DIRECTIONS
Only one span of the listing below is wanted: the lines from the one with "Select the first" through the one with "Task: Click the world globe icon", reproduced exactly, both ends kept.
________
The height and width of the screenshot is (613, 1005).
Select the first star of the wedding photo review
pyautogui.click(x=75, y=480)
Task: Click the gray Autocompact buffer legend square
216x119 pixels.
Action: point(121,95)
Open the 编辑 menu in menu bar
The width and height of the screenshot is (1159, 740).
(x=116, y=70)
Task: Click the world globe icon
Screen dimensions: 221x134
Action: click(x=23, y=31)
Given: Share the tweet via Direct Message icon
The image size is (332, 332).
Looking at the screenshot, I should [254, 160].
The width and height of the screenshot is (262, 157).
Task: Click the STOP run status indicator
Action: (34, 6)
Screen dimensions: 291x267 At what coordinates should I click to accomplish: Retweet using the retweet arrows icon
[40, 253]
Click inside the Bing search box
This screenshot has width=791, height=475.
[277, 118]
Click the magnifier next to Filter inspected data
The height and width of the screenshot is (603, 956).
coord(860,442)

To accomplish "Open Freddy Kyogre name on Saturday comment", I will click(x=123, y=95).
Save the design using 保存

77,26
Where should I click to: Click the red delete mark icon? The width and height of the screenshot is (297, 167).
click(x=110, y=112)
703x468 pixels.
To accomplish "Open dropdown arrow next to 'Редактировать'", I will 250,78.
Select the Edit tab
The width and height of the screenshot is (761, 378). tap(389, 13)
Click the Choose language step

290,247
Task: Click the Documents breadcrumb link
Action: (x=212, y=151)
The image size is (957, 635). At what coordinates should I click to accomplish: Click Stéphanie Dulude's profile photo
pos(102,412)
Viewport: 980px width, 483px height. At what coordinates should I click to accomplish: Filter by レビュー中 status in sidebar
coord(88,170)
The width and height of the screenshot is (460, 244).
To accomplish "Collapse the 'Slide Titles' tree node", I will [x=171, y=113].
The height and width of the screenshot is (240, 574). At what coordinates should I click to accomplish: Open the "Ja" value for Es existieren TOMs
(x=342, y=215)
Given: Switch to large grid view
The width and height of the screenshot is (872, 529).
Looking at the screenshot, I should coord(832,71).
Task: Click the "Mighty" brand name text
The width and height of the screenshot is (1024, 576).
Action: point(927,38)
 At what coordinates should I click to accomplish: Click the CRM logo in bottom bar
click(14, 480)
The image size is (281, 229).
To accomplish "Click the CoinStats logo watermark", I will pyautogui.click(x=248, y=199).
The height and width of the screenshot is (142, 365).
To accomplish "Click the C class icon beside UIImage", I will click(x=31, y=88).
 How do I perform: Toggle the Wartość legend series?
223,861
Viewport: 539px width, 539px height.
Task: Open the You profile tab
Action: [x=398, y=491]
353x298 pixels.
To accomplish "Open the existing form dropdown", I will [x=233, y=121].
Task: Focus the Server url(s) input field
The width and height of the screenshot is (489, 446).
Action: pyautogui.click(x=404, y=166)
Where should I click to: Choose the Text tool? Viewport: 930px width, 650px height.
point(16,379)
________
SOLUTION FOR THIS EXERCISE
Select the first star of the wedding photo review
pyautogui.click(x=75, y=480)
Task: Click the gray Autocompact buffer legend square
216x119 pixels.
Action: point(121,95)
Open the 编辑 menu in menu bar
The width and height of the screenshot is (1159, 740).
(x=116, y=70)
Task: Click the world globe icon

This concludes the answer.